Does running Great Expectations slow down the scraping pipeline? +
Yes, if you run it row-by-row in Python during extraction. The correct architectural pattern is to run GX on micro-batches (e.g., Parquet files in S3) using a vectorized engine like Pandas or Spark. This adds seconds to the pipeline, not milliseconds per request.
How do you handle target sites that change constantly? +
You use the mostly parameter. If a site's secondary image field is flaky, you set expect_column_values_to_not_be_null(column="image_2", mostly=0.85). This allows the pipeline to pass if 85% of records have the image, absorbing minor volatility without halting the entire feed.
What happens when an expectation fails? +
The batch is routed to a quarantine queue. We never silently drop the failed records, and we never write them to the client's production dataset. An engineer reviews the Data Docs, fixes the selector or updates the expectation, and replays the quarantined batch.

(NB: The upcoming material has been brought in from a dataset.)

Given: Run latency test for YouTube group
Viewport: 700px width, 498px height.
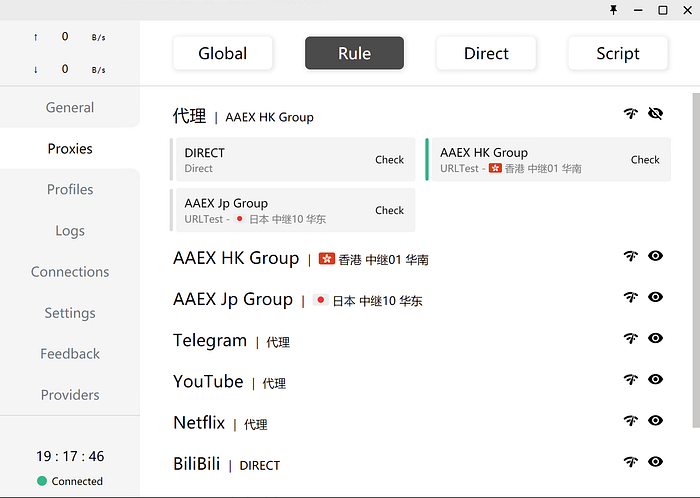Looking at the screenshot, I should click(x=630, y=379).
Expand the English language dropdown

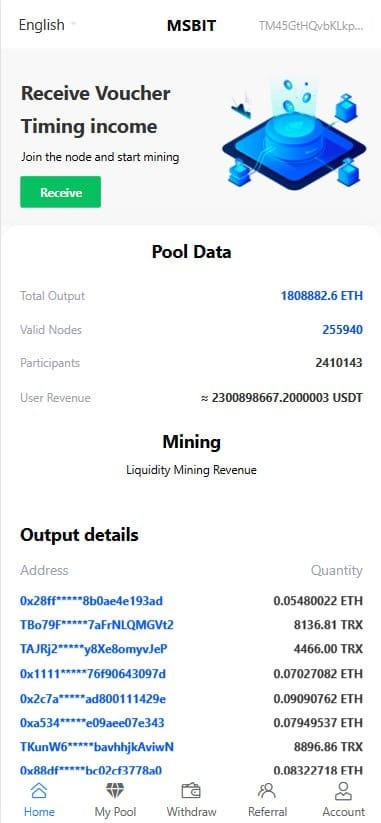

Can Great Expectations validate nested JSON API responses? +
Natively, GX is designed for tabular data (dataframes, SQL tables). To validate complex nested JSON from an API scrape, you must first flatten the payload into a tabular structure during the extraction phase, or write custom expectations. We typically flatten to NDJSON before validation.
How does DataFlirt integrate GX into its infrastructure? +
We embed GX checkpoints as gating tasks in our Airflow orchestration DAGs. A pipeline cannot promote data from the 'silver' (extracted) layer to the 'gold' (client-ready) layer unless the GX checkpoint returns a 100% success rate on critical expectations.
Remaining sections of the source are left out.